#### EXERCISE DATA ####

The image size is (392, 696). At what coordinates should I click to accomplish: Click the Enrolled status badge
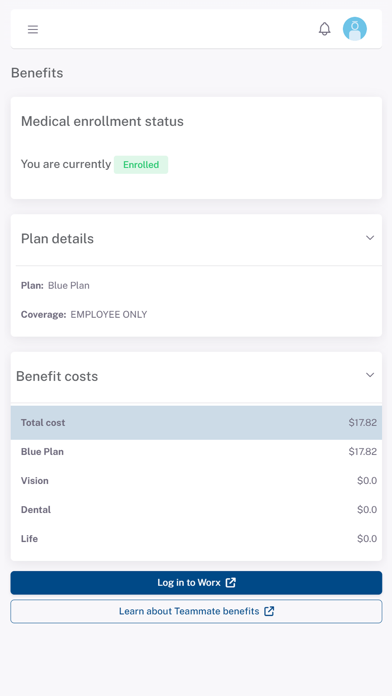(x=141, y=165)
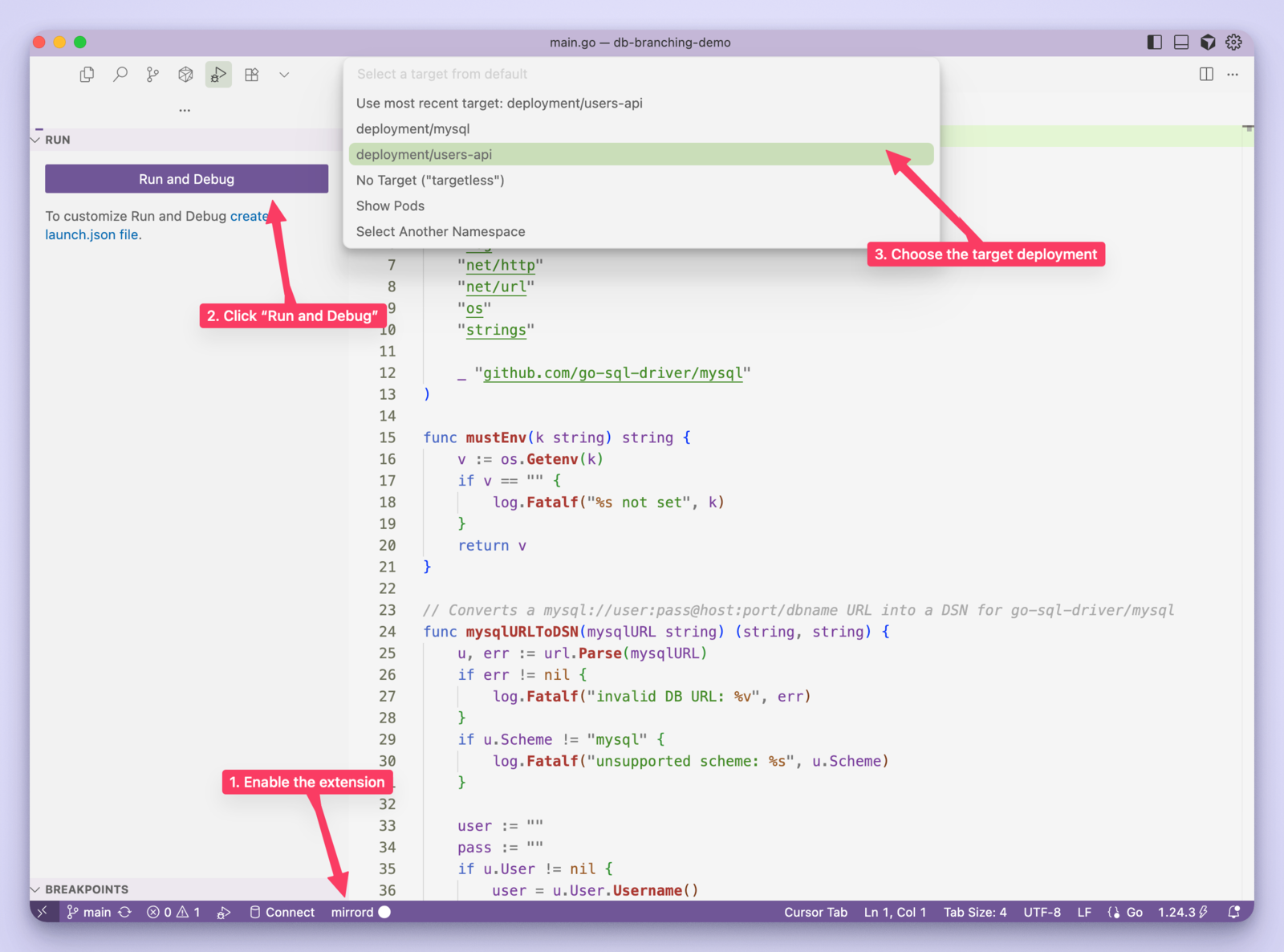Click the split editor icon
This screenshot has height=952, width=1284.
click(x=1206, y=74)
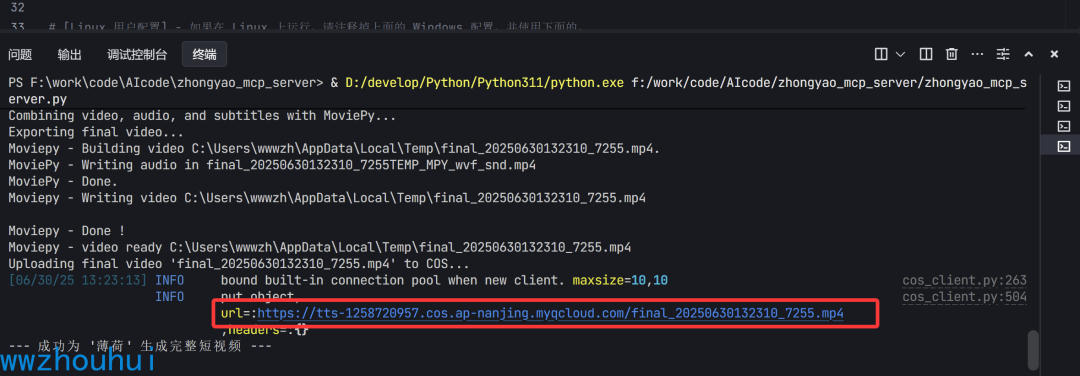This screenshot has width=1080, height=376.
Task: Open the 调试控制台 tab
Action: coord(137,54)
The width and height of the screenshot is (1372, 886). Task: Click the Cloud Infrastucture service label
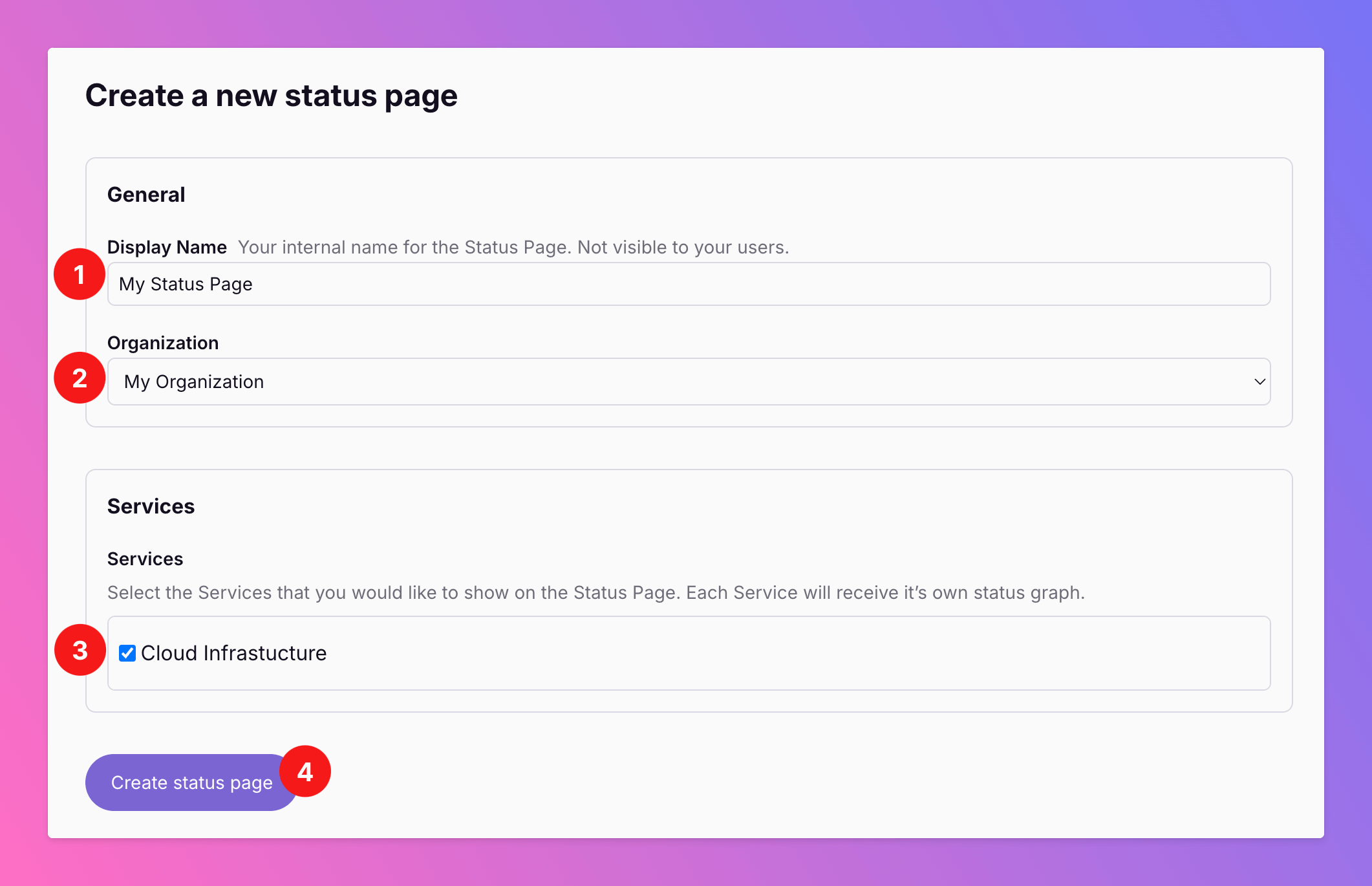pos(233,653)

####

TASK GOAL :: Update every entry above by replacing "coordinates" with "location" and leaving all other text unchanged. Omit the pictures from your answer.

FINAL RESULT ::
The image size is (392, 696). At what location should I click to accomplish: Click the Enrolled status badge
(x=141, y=165)
Click the split editor icon
This screenshot has height=952, width=1284.
click(x=1206, y=74)
This screenshot has width=1080, height=376.
Task: Open the 调试控制台 tab
Action: coord(137,54)
The width and height of the screenshot is (1372, 886). Task: Click the Cloud Infrastucture service label
pos(233,653)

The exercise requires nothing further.